----- Source text
We prioritize sustained positive free cash flow and a strong balance sheet and evaluate potential acquisitions and investments in the context of those priorities, in addition to the economics of the opportunity. We believe this approach provides us with additional flexibility to evaluate larger investments as well as improved resilience in a sustained downturn versus many of our peers.

Based on our current cash and cash equivalents balance, operating cash flow, available borrowings under our Sustainability-Linked Credit Facility and the ongoing actions discussed above, we believe that we will be able to maintain sufficient liquidity to satisfy our obligations and remain in compliance with our existing debt covenants through the next twelve months and beyond, prior to giving effect to any future financing that may occur.

We intend to finance most of our capital expenditures, contractual obligations and working capital needs with cash on hand, cash generated from operations and borrowings under our Sustainability-Linked Credit Facility. For a discussion of the Sustainability-Linked Credit Facility, see “—Sustainability-Linked Credit Facility” below. Although we cannot provide any assurance, we believe that our current cash balance, operating cash flow and available borrowings under our Sustainability-Linked Credit Facility will be sufficient to fund our operations for at least the next twelve months. Capital availability will be affected by prevailing conditions in our industry, the global economy, the global markets, ESG matters and other factors, many of which are beyond our control. In this regard, the inability of banking and other financial services firms to access liquidity, which has resulted in two U.S. bank failures and ongoing uncertainty regarding the going concern of certain banks, has resulted in significant disruptions to global markets. Central bank policy actions, bank failures and associated liquidity risks and other factors may negatively impact the value of our Class A and Class B common stock and that of our customers and may reduce our and their ability to access liquidity in the bank and capital markets or result in capital being available on less favorable terms, which could negatively affect our financial condition and that of our customers.
----------
### What is asked
- A) According to the liquidity passage, how does the company intend to finance most of its capital expenditures, contractual obligations and working capital needs?
- B) List everything the liquidity passage names as affecting capital availability.
- C) Write the next part of the liquidity passage, picking up after its final sentence.
The material after the liquidity passage comes from a separate source.
----- Dataset entries
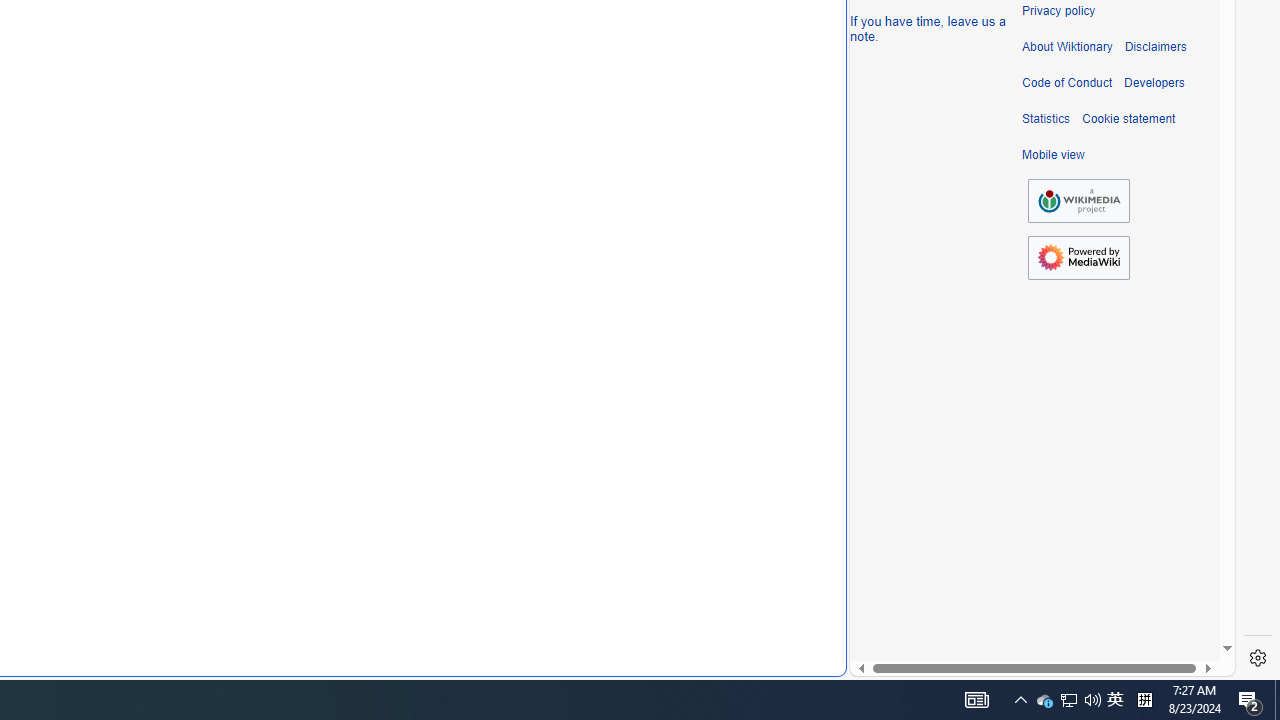  What do you see at coordinates (1052, 154) in the screenshot?
I see `'Mobile view'` at bounding box center [1052, 154].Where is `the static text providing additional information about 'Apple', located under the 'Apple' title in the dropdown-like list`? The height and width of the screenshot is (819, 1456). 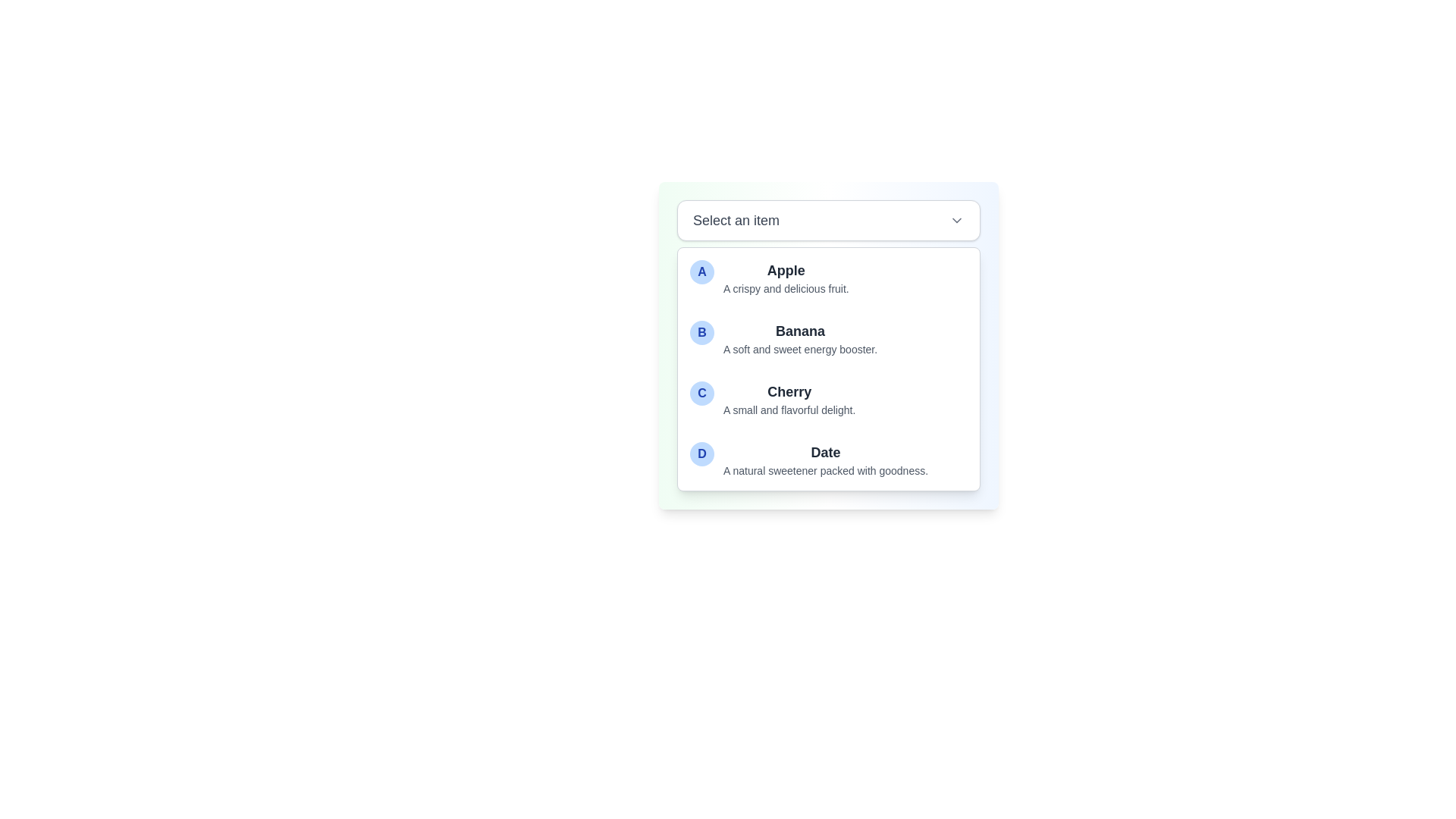
the static text providing additional information about 'Apple', located under the 'Apple' title in the dropdown-like list is located at coordinates (786, 289). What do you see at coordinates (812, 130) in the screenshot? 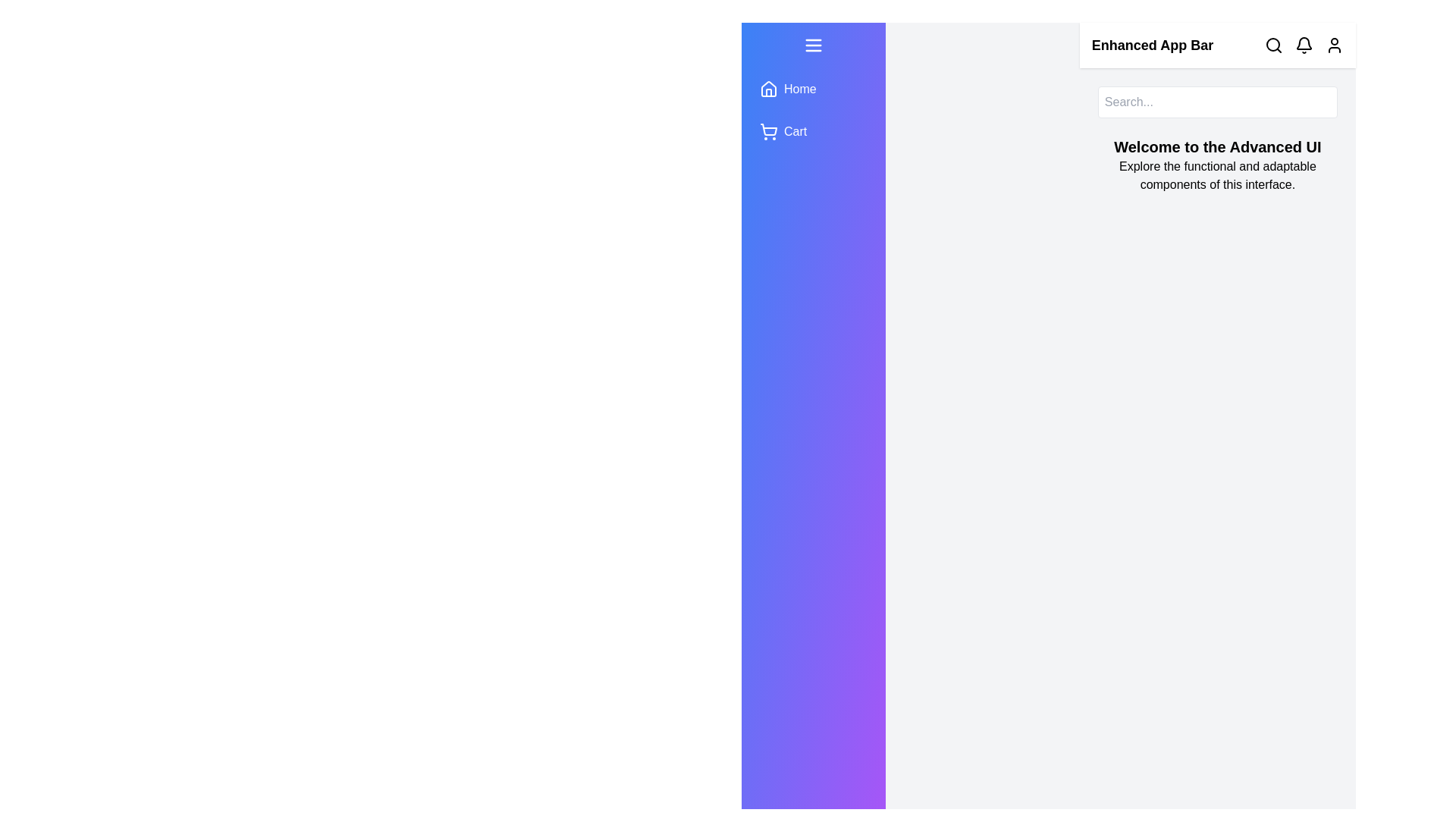
I see `the 'Cart' menu item in the sidebar` at bounding box center [812, 130].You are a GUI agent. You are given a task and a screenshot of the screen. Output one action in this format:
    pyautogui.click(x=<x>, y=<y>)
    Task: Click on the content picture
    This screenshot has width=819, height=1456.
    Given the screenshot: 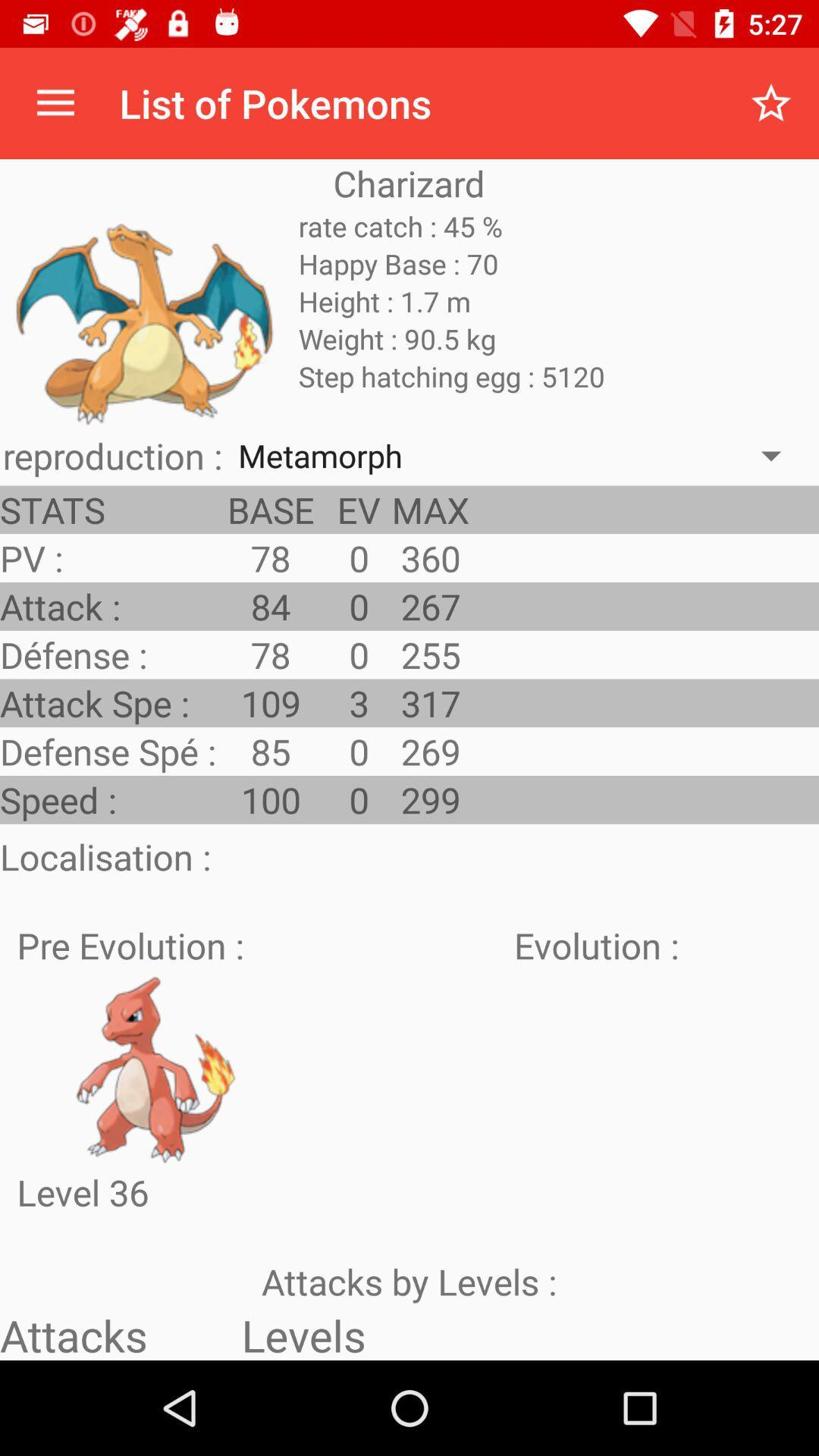 What is the action you would take?
    pyautogui.click(x=155, y=1068)
    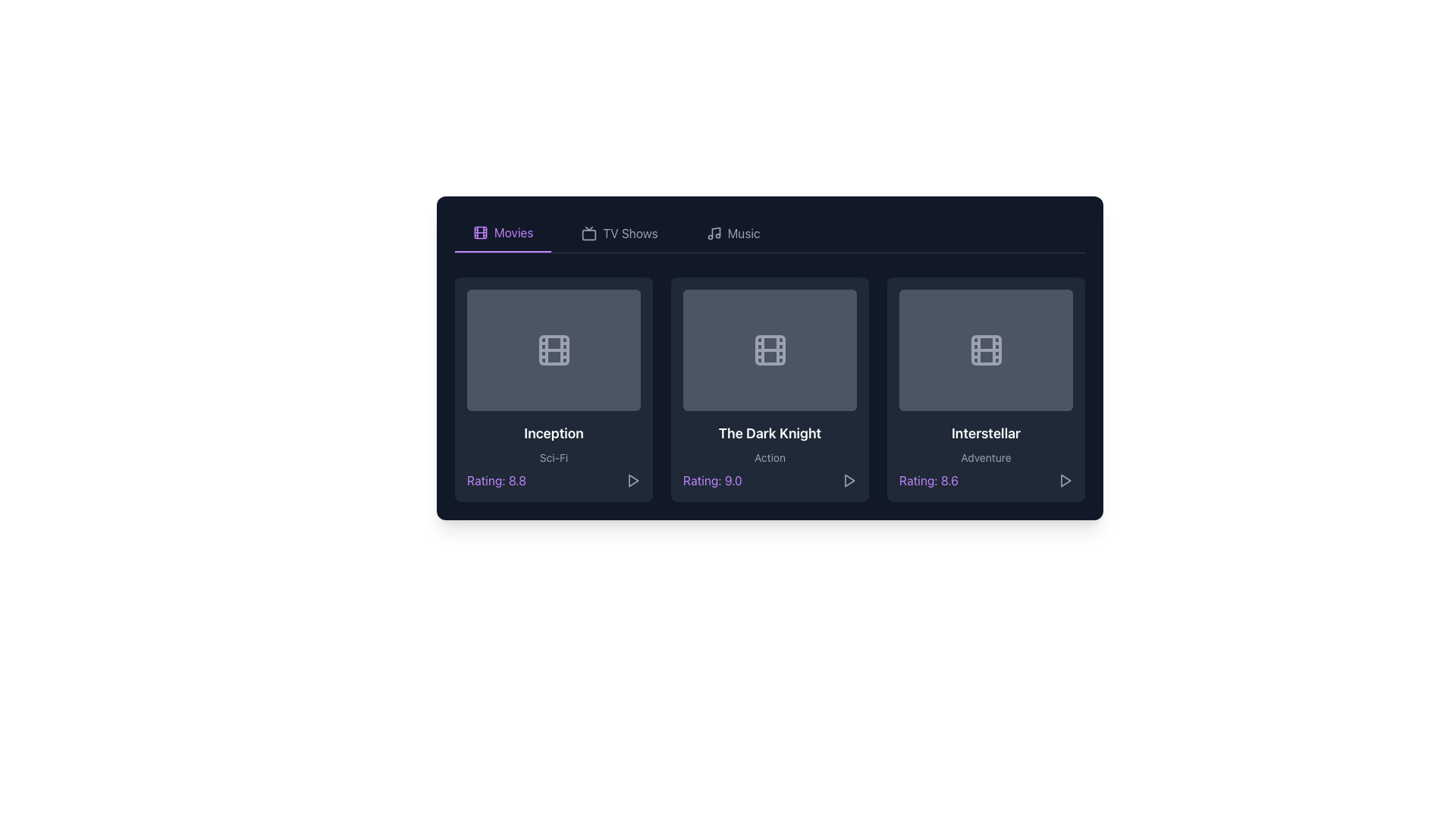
----------
### Answers to the exercise
- A) With cash on hand, cash generated from operations and borrowings under its Sustainability-Linked Credit Facility.

- B)
- Prevailing conditions in the industry
- The global economy
- The global markets
- ESG matters
- Other factors, many beyond the company's control

- C)
During the fourth quarter of 2022, we initiated a quarterly dividend and distribution program of $0.05 per share and $0.05 per unit for holders of Class A and units in SES Holdings, LLC (along with Class B shares), respectively. This resulted in a financing outflow of $12.1 million in the Current Period, and this quarterly dividend program is expected to continue. All future dividend payments are subject to quarterly review and approval by our board of directors.

As of June 30, 2023, cash and cash equivalents totaled $10.6 million, and we had approximately $182.1 million of available borrowing capacity under our Sustainability-Linked Credit Facility. As of June 30, 2023, the borrowing base under the Sustainability-Linked Credit Facility was $269.7 million, we had $65.0 million in outstanding borrowings and outstanding letters of credit totaled $22.6 million. As of July 31, 2023, we had $35.0 million in outstanding borrowings, the borrowing base under the Sustainability-Linked Credit Facility was $269.7 million, the outstanding letters of credit totaled $22.6 million, and the available borrowing capacity under the Sustainability-Linked Credit Facility was $212.1 million.

Cash Flows

The following table summarizes our cash flows for the periods indicated:

Six months ended June 30, 

Change

    

2023

    

2022

    

Dollars

    

Percentage

(in thousands)

Net cash provided by (used in) operating activities

$

83,949

$

(7,468)

$

91,417

1224.1

%

Net cash used in investing activities

(71,352)

(11,888)

(59,464)

(500.2)

%

Net cash used in financing activities

(9,356)

(40,697)

31,341

77.0

%

Subtotal

3,241

(60,053)

Effect of exchange rate changes on cash and cash equivalents

(1)

(6)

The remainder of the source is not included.